Not Sleepy Now

Outgrown (Written April 8, 2019)

Here, it was, there were rolling fields,
And wide horizons open at every turn,
There was nothing to stop the glorious sun
When its dawning light would burn.

The sky was wide, an open embrace,
The air was clear, the wind blew free.
Houses were homes and people were neighbors-
What a welcome place this used to be!

Now the horizon is choked with cutout houses,
The wind’s song drowned out by the radio,
The people here are strangers now, too:
My hometown outgrown by this place I don’t know.


I was walking around my hometown today and realizing how much it is changing. When I was young this town was so small that it wasn’t even technically a town, but rather a state designated location. In the past decade, though, this little town has grown to ten times the size it was. When I was a kid it was a place where you could spread your wings, but now it just feels like you are always rubbing elbows.

We used to walk across the fields to get from our house to the little town. I loved stopping in the middle of the field to sit on this one little mound of dirt and watch the sparse wild flowers sway in the breeze, way off into the horizon. During the winter we would stop as we crossed the field and lay down among the bird tracks so we could watch the chickadees flying in the falling snow. That field is now a housing development- cardboard cutout houses, ugly and repetitive, without any personality or charm. Suburbia, it seems, is seeping in. Wildflowers blowing in unfettered breezes, framed on the open horizon, have no hope in the face of growth of industry.

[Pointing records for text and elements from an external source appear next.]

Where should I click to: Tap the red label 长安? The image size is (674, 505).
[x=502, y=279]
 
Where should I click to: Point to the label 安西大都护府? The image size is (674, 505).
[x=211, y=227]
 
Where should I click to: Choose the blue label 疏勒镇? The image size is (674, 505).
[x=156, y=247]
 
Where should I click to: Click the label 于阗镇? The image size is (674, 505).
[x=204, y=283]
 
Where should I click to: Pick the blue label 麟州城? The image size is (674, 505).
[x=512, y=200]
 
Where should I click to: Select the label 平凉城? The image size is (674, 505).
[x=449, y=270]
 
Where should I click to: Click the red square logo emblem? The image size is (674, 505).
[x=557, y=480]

I probably shouldn’t be quite so bitter about it all, but I am. It’s hard to watch it all change. It wouldn’t be so bad if it weren’t so heartless. It isn’t an organic sort of growth going on here. It’s the sort of growth that comes from people wanting somewhere cheap to sleep that is near enough to the city that they can drive to work, but not so near that it is expensive to live there. I don’t want this caring, comforting, welcoming town to become a place that is overrun by people who don’t care at all where they live or who they live with, so long as it is convenient. I don’t want to see this place overcome with mere houses, where there have always been homes.